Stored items
----
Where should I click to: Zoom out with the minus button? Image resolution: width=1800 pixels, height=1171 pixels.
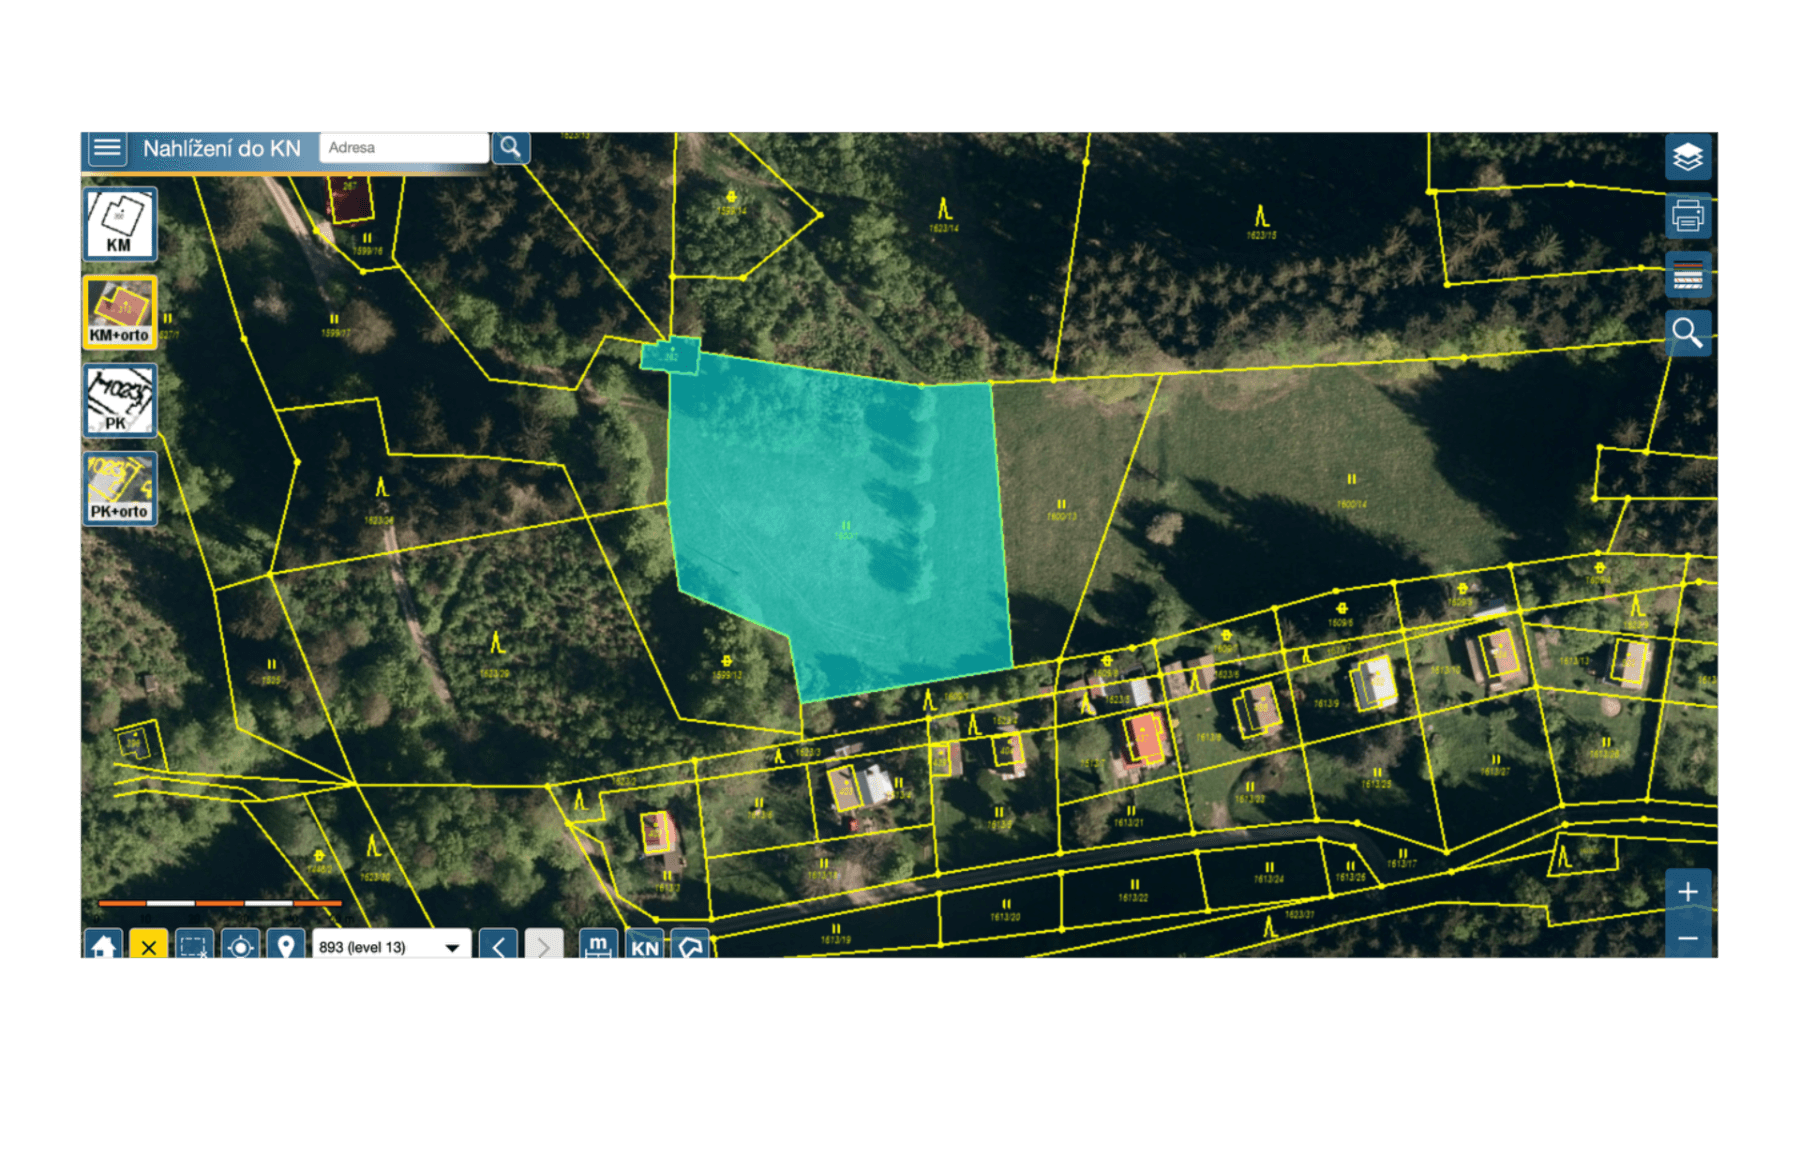pos(1687,938)
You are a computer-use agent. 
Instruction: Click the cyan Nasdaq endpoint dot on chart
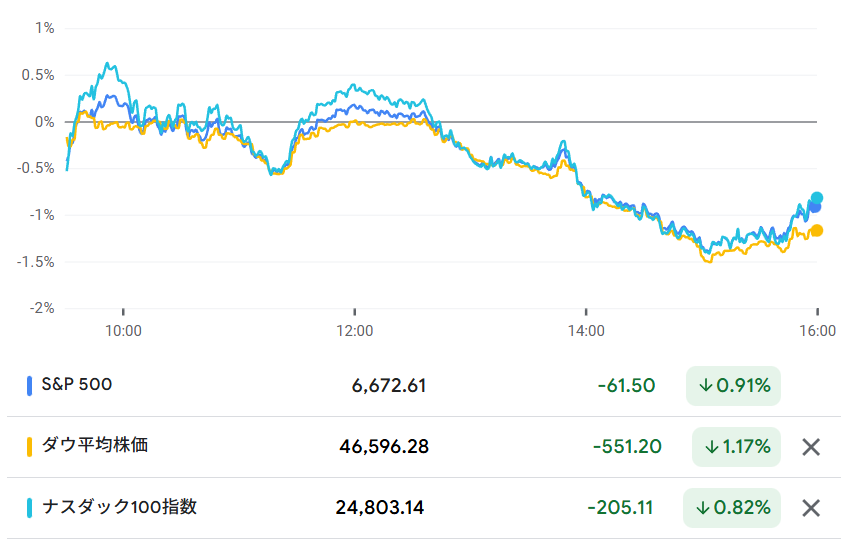[x=817, y=198]
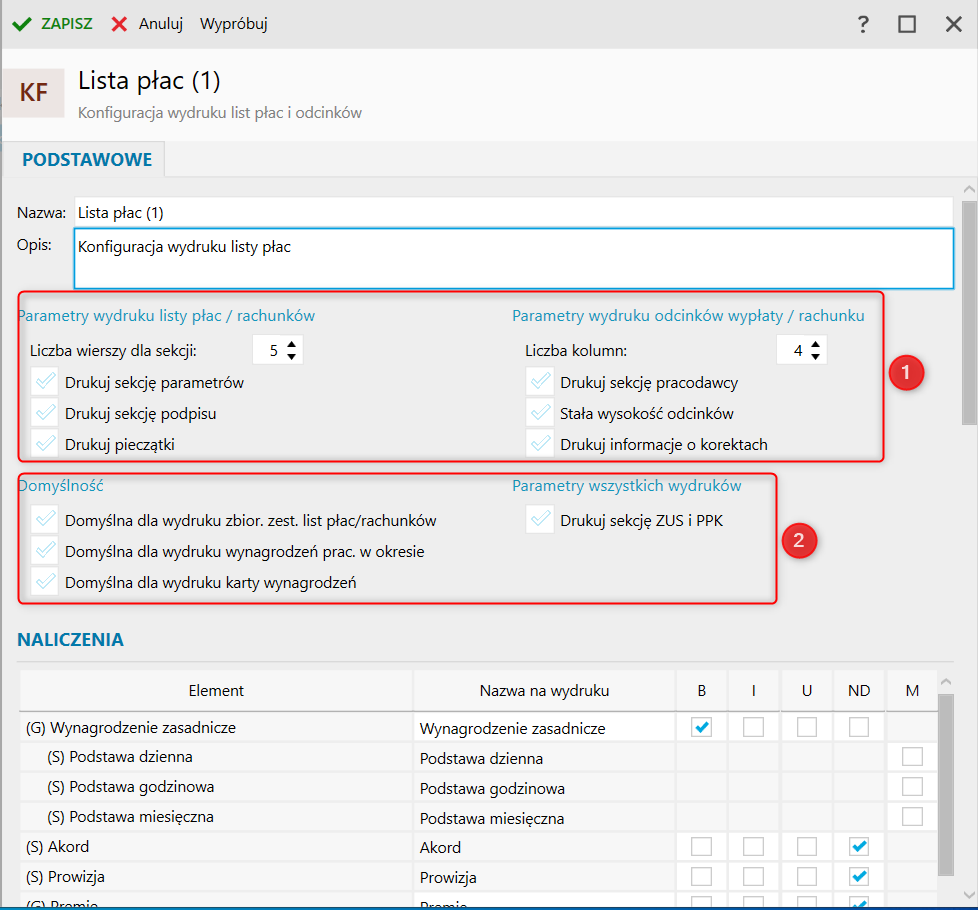Click into the Opis text field
This screenshot has width=978, height=910.
click(x=513, y=259)
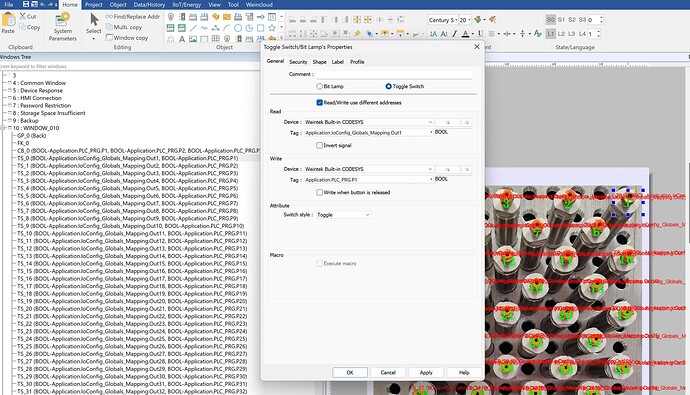Collapse the 10 : WINDOW_010 tree node

pos(3,128)
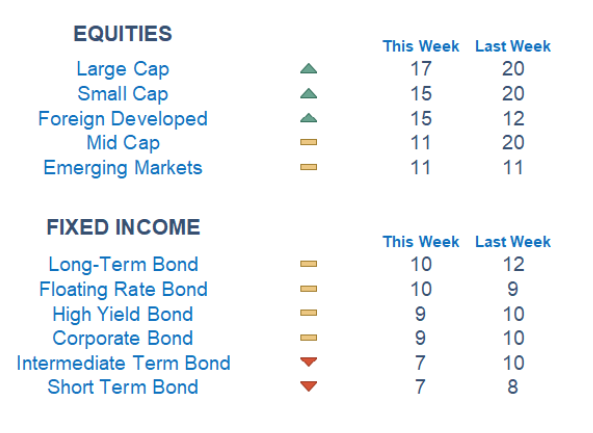
Task: Click the Equities This Week column header
Action: click(421, 46)
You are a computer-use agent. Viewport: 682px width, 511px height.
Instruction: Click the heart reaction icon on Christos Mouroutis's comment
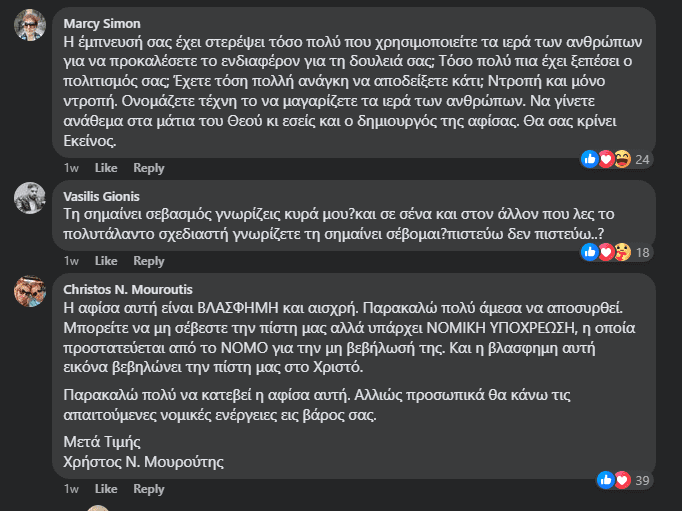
----
## Task instructions
Tallying every line that holds the string "agent", report the total for the records and nothing else.

## Solution
2